Proteomic analyses identify intracellular targets for Japanese encephalitis virus nonstructural protein 1 (NS1)

Abstract

Japanese encephalitis is a zoonotic disease caused by Japanese encephalitis virus (JEV). JEV nonstructural protein 1 (NS1) is involved in many crucial biological events during viral infection and immune suppression. To investigate the role of JEV NS1 in virus-infected cells, the molecules with which it interacts intracellularly were screened with a pull-down assay and liquid chromatography-tandem mass spectrometry (LC-MS/MS). The interaction between heterogeneous nuclear ribonucleoprotein K (hnRNP K), vimentin and NS1 were verified with coimmunoprecipitation and confocal assays. Our results show that JEV NS1 interacts with vimentin, hnRNP K and colocalizes with cellular vimentin and hnRNP K. Furthermore, our results demonstrate that the expression of vimentin and hnRNP K were up-regulated in both NS1-transfected and JEV-infected cells.
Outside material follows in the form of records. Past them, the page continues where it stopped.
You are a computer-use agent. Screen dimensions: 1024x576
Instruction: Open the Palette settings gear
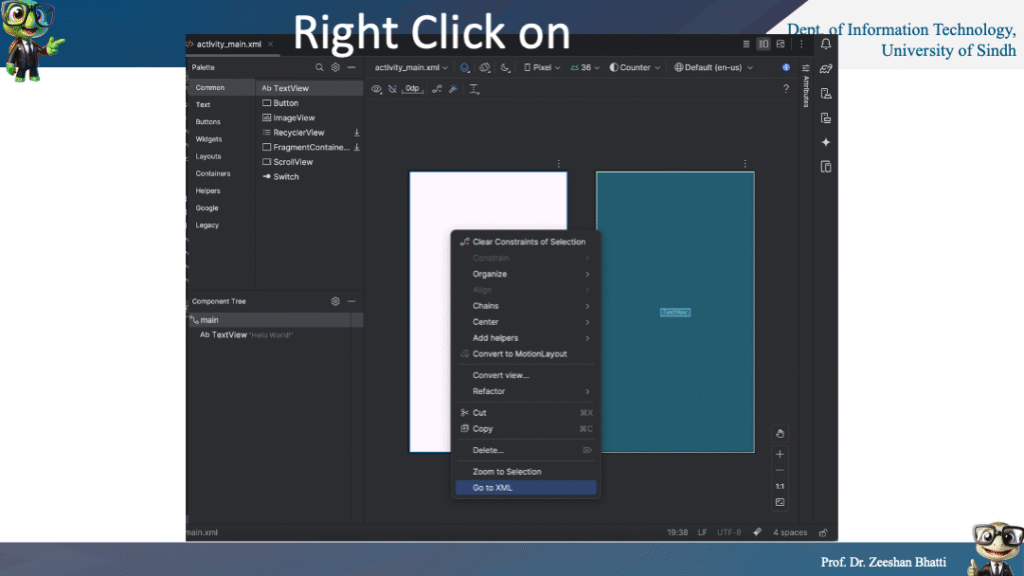coord(336,67)
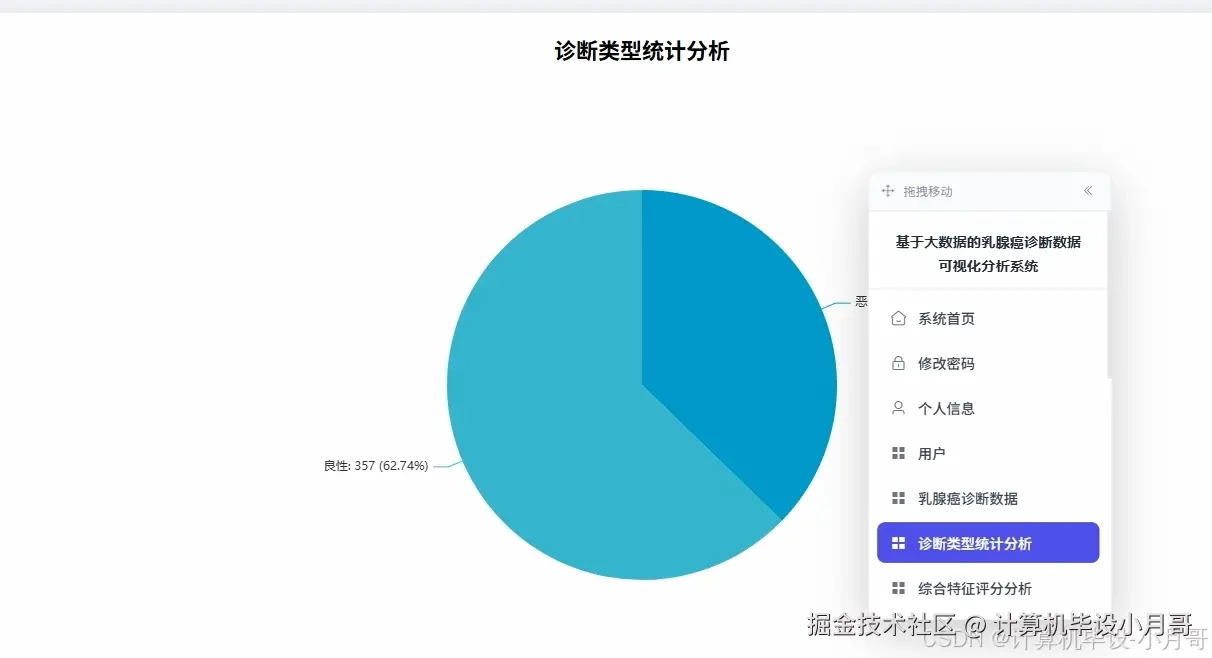Click the grid icon beside 综合特征评分分析
The height and width of the screenshot is (658, 1212).
point(898,588)
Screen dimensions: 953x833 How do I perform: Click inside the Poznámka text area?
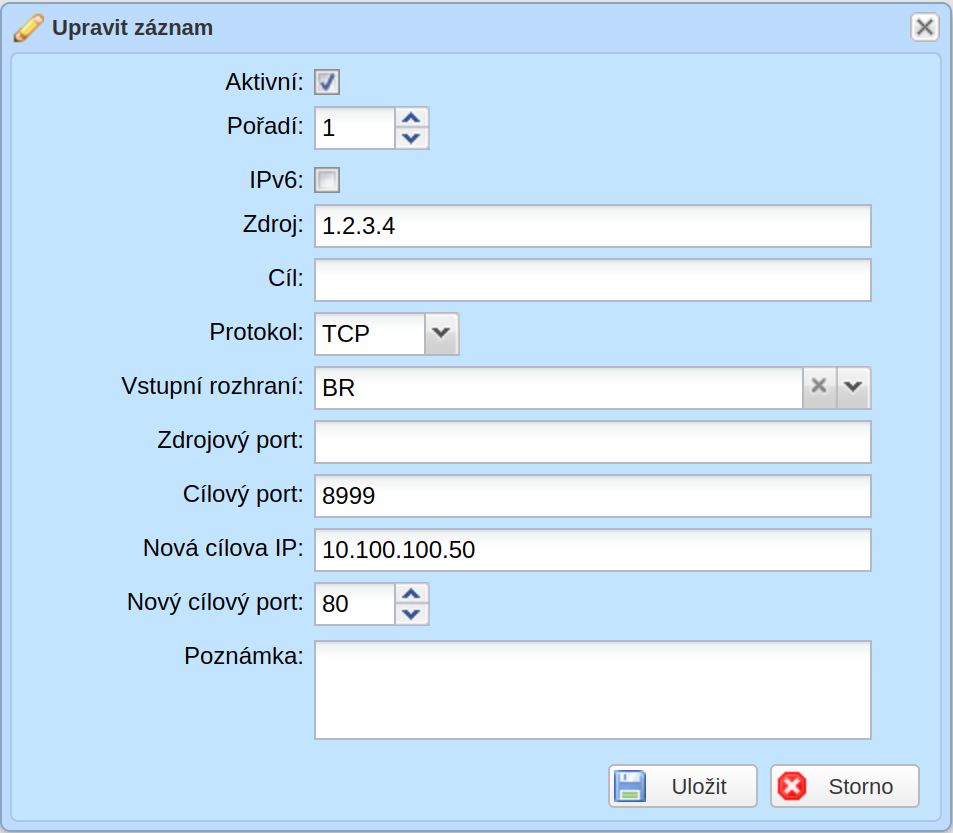click(593, 690)
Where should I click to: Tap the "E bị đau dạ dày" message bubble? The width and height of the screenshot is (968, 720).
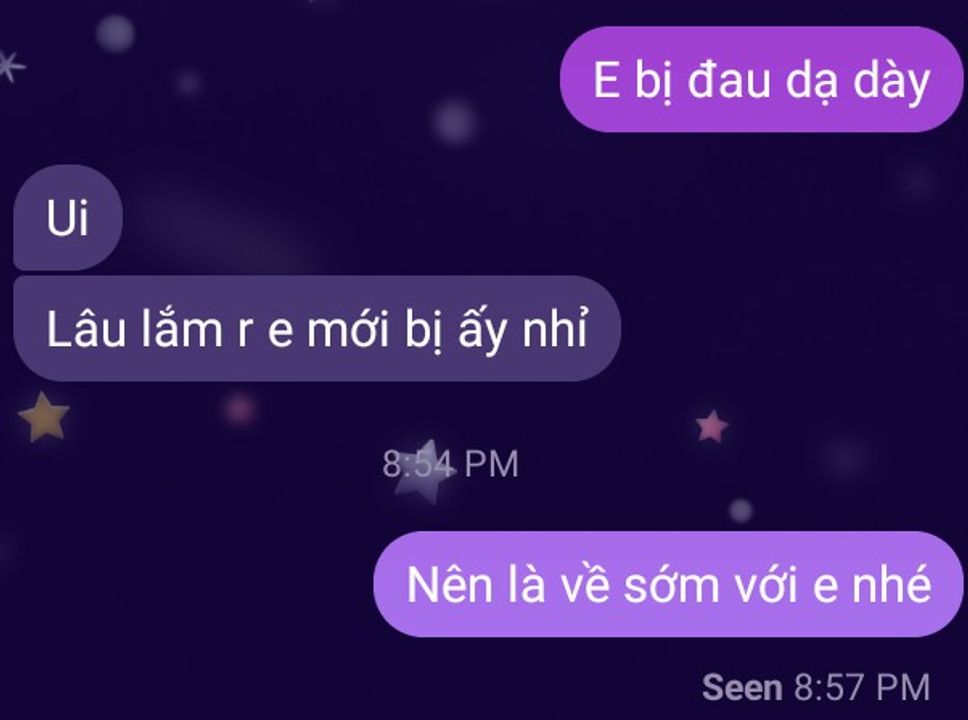pyautogui.click(x=761, y=79)
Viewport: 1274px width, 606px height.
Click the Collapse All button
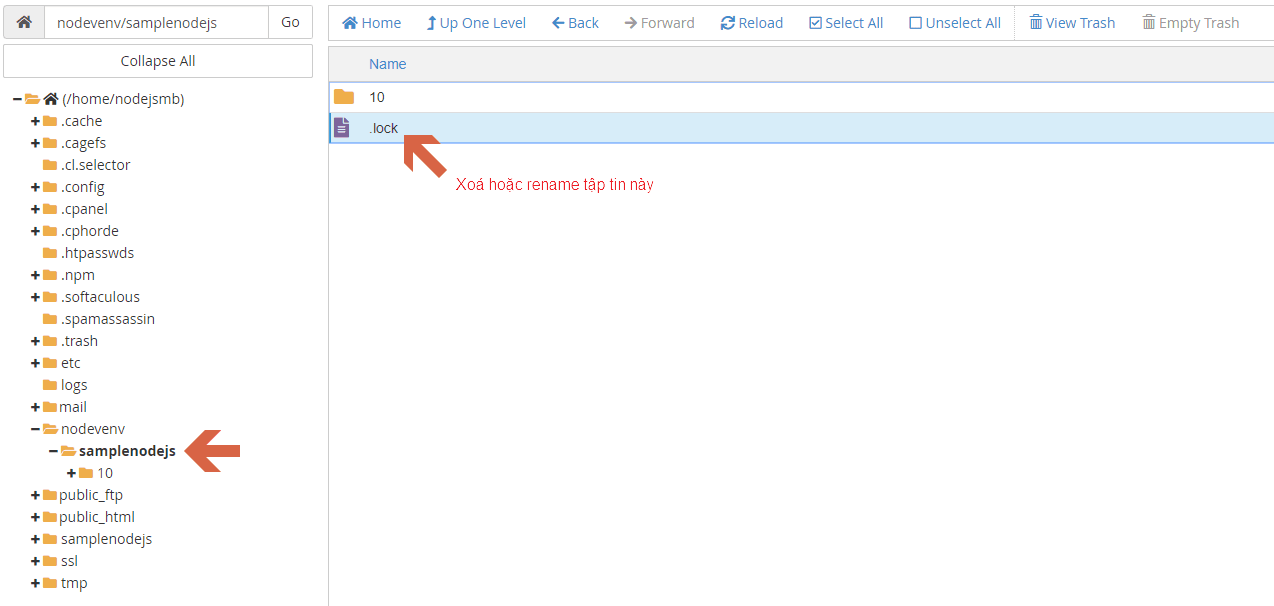coord(158,61)
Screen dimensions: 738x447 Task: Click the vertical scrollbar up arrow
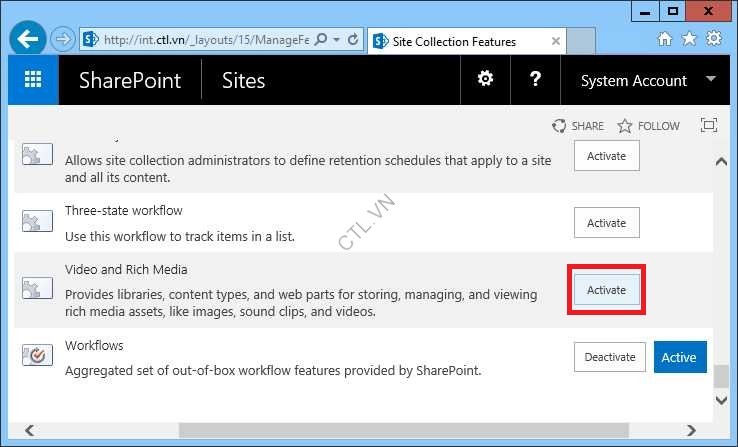point(721,162)
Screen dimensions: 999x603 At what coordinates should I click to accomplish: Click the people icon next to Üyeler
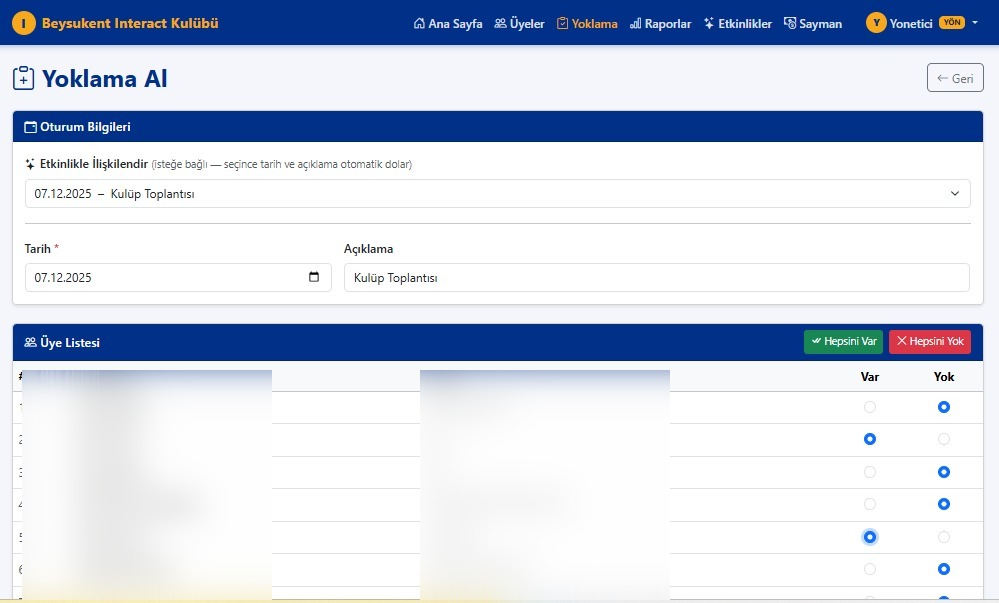click(x=500, y=24)
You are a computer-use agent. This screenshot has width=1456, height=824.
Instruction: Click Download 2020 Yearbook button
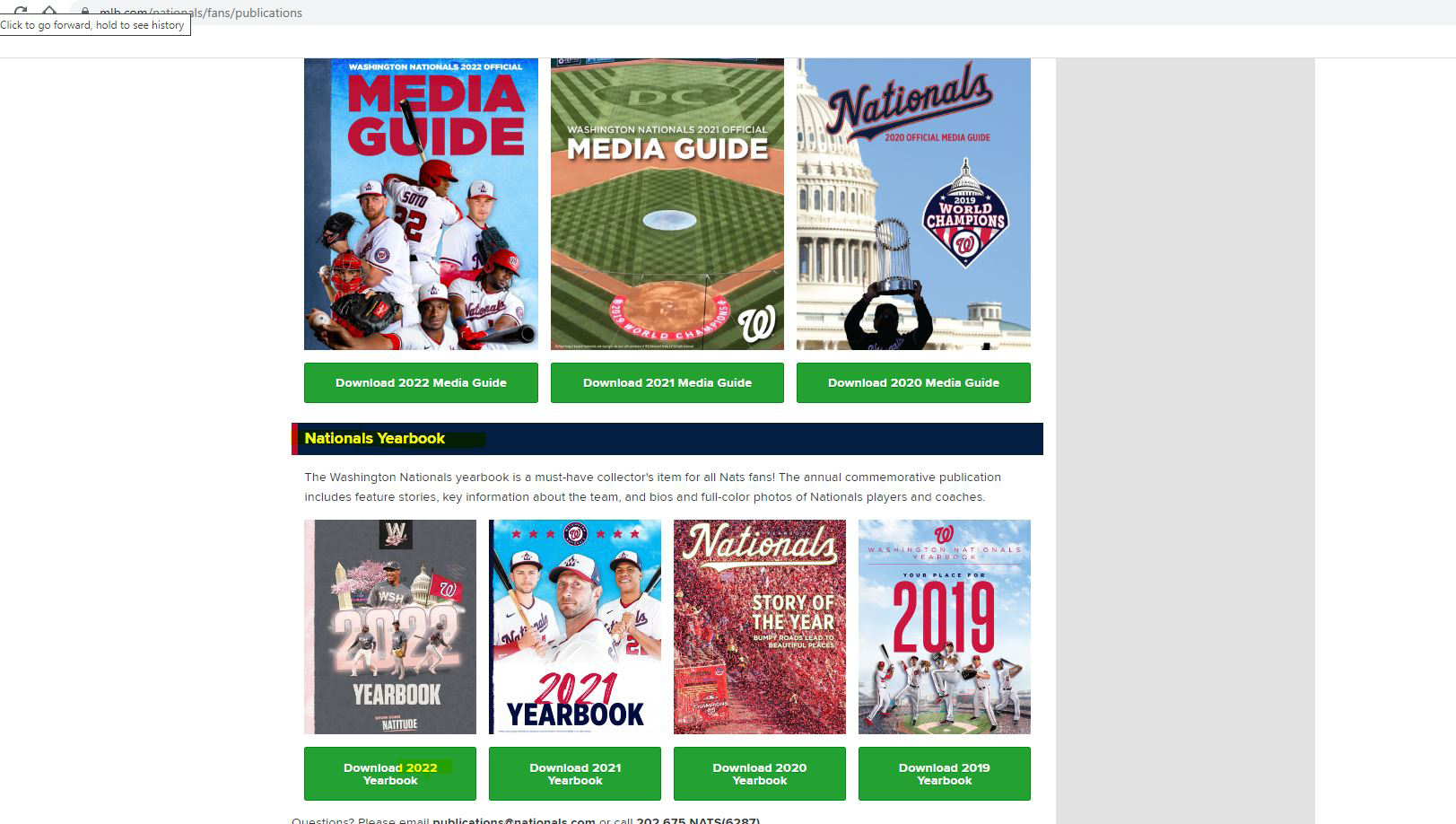coord(760,774)
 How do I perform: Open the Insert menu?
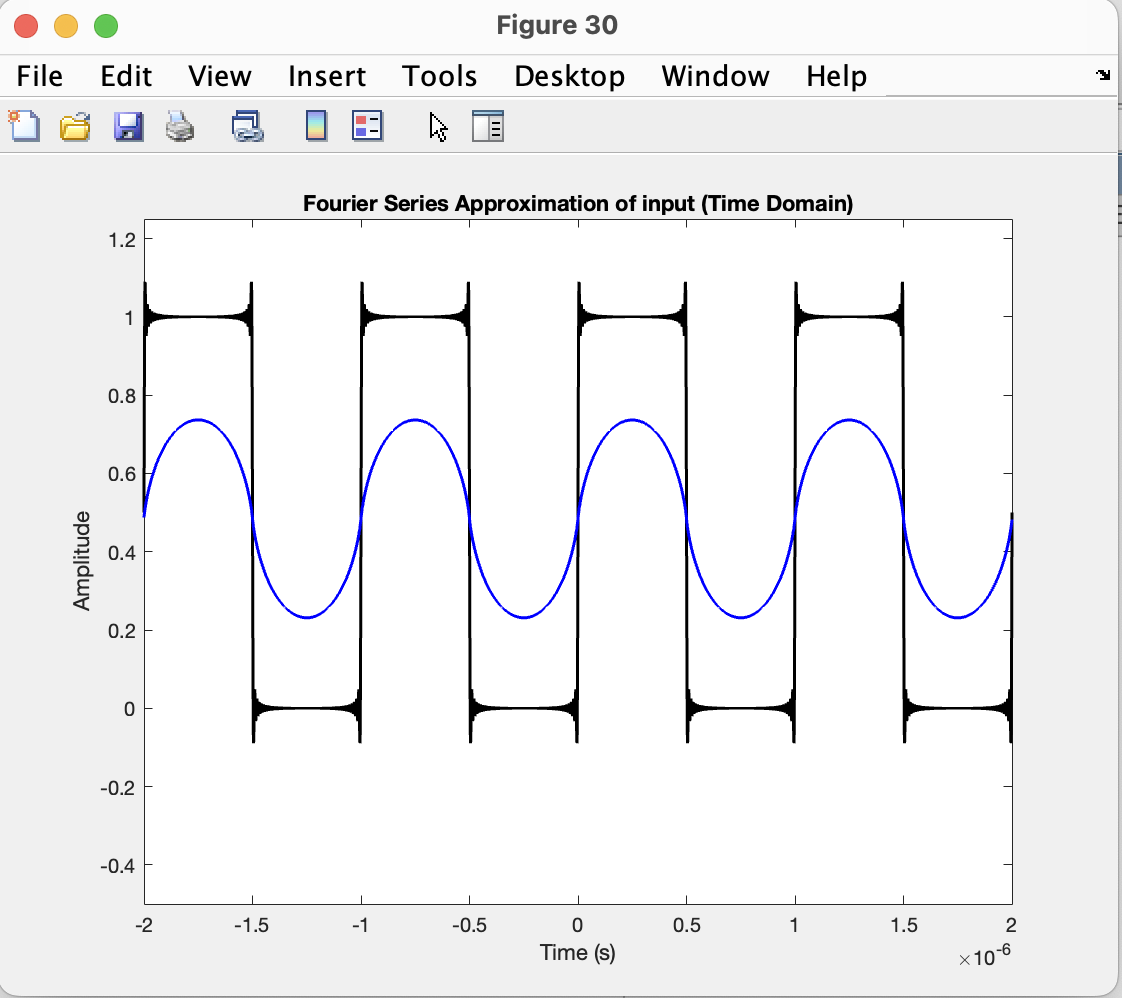point(326,76)
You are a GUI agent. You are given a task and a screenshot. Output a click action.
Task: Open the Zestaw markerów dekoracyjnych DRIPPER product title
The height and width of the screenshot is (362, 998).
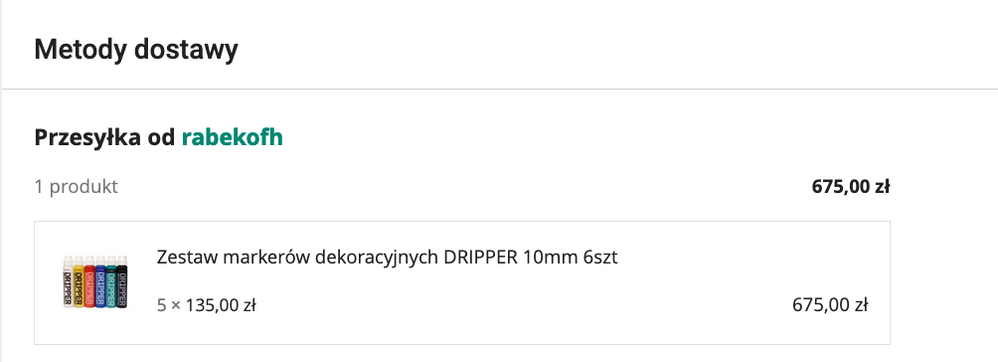pos(387,258)
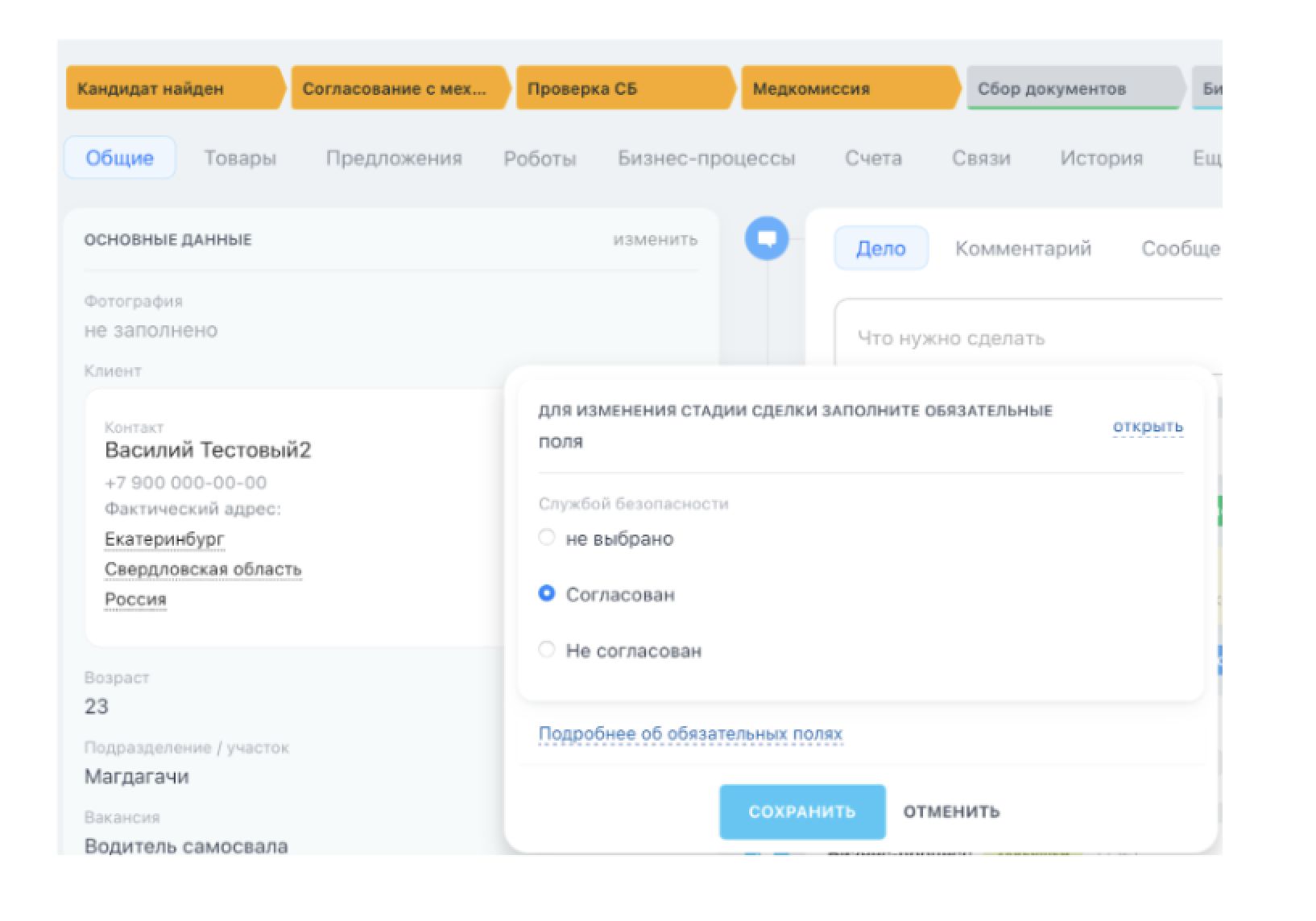
Task: Click the 'Отменить' button
Action: click(x=951, y=812)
Knocking down vimentin and hnRNP K reduced viral replication while conversely, over-expression of vimentin and hnRNP K improved viral replication, suggesting an important role for this protein in the viral life cycle. Also, We found that vimentin also interacted with hnRNP K after overexpression of NS1 or JEV infection. These findings provide insight into the molecular mechanism of JEV replication and highlight the key role the NS1 in JEV infection.